To hell with special forces teams.
I have never been part of a super ninja death-squad. The government has never trained me to be a one-man killing machine to fight evil. I have never joined an elite squad of commandos on a daring island raid. I did once make the all-zombie interstate archery team when I was in high school, but I suspect that any secret agent out there could kick my ass.
But why is it that whenever I pick up a new horror game, they want me to play as some sort of supercop? When I play a horror game, I don't want to be a skilled professional doing his (or her) duty. I want to be scared. I want to be terrified. I want to have trouble sleeping at night.
So when Silent Hill came out, I was genuinely excited to be a regular Tom, Dick or (in this case) Harry, and the game was better for it. And I'm also pleased to give a big thumbs-up to Silent Hill 2, a terrifying, chilling, disturbing, and in every sense scary psychological horror game. It's a game that puts you in the shoes of James, a regular guy who is about to be scared out of his wits in the beautiful lakeside hell/resort of Silent Hill. Perfect.
James was never able to get over the death of his wife, Mary. Three years later, he is still an emotional train wreck of a man when he receives a letter from his dead wife, sent from Silent Hill. Ignoring the obvious impossibility of the situation, James travels to the town in a desperate search for his dead wife. He does not receive a warm welcome...
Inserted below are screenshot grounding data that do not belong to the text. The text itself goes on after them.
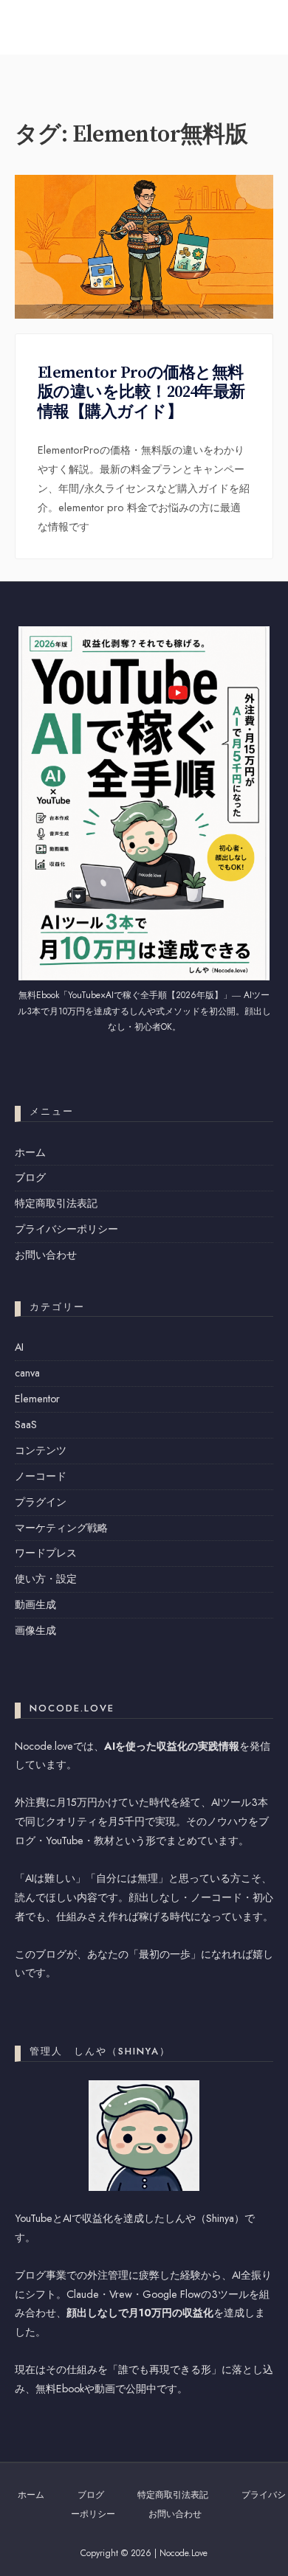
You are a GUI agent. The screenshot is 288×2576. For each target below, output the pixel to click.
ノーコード (40, 1476)
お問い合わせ (46, 1254)
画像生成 (35, 1630)
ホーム (30, 1152)
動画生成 (35, 1604)
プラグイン (40, 1502)
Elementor (37, 1398)
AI (19, 1347)
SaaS (26, 1424)
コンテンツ (40, 1450)
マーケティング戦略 (61, 1527)
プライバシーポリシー (66, 1229)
It is, however, a graphically beautiful welcome. Silent Hill 2 takes place in a fully realized 3D world like its predecessor. But while the first one pushed the limits of the PSOne, Silent Hill 2 puts the Playstation 2 through its paces and it's a marvel to watch. The characters look terrific and the monsters are disgustingly freaky. The 3D town has every little detail, down to the little bolts on the fire hydrants and the right names on all the street signs. And as the town gets more and more twisted and you're running down streets made of rusted fencing, leaping over yawning chasms and squeezing in between blood-soaked walls, you'll really miss those street signs.
Fog and darkness are used to really heighten the suspense by not allowing you to see those creepy horrors until you're right on top of them. The game also uses a sort of grainy effect to give it a home video Blair Witch Project feel, and it works great. But the real star of the show is the light. You heard me, the light. The real-time lighting and the shadows that are cast by the multiple light sources - including your flashlight - are simply astonishing. I know it sounds boring, but you'll never really know what you were missing until you see this game. Makes the dark oval that passes for Claire's shadow in Res Evil: Code Veronica X look like a joke.
To match the fantastic visuals is some terrific audio...at least if you turn off that pesky radio so you can hear it better. Like the first game, you carry a radio that blasts static when monsters get near. Not only does this spoil the suspense and the surprise of the game, it's a really annoying noise. But fortunately, you can turn it off, and once you do, you'll be impressed by every footfall and every monster groan. The nerve-wracking music will stand your hair on end as you become convinced there's a hideous beast around every corner. It's just freaky.
Still, Silent Hill 2 is not the perfect scare. The combat is still a little sluggish, although it has been drastically improved over the first Silent Hill. The programmer's insistence that you must walk up and kick every downed monster to really kill it will get annoying. While good, the combat just lacks the precise edge of Resident Evil.
Also, the puzzles can get a bit obtuse. For instance...
I wandered around for nearly an hour checking every door before I finally figured out that I had to drop the 6-pack of juice down the garbage chute before I could proceed. A bit stupid; plus, it's a waste of perfectly good juice.
***END SPOILER, YOU WIMP***
But Silent Hill 2 seems to understand this. For the easily frustrated, or the extremely patient, you can set the puzzle difficulty level at the beginning of the game, which is a very nice feature. And with five different endings, you'll have plenty of time to try and recollect your wits for the next round.
Resident Evil might have more whiz-bang, hotshot, S.T.A.R.S. commando action, but for sheer terrifyingness (scareification? horrorocity?), I'll take Silent Hill 2 any day. Turn out the lights, turn off that damn radio and you'll see what I mean. It eats into your brain (mmmmmm.....) and you won't even notice how jittery you've become until the cat suddenly jumps into your lap and you fling your controller at the ceiling. I think a second vacation in the town of Silent Hill is just what the doctor ordered.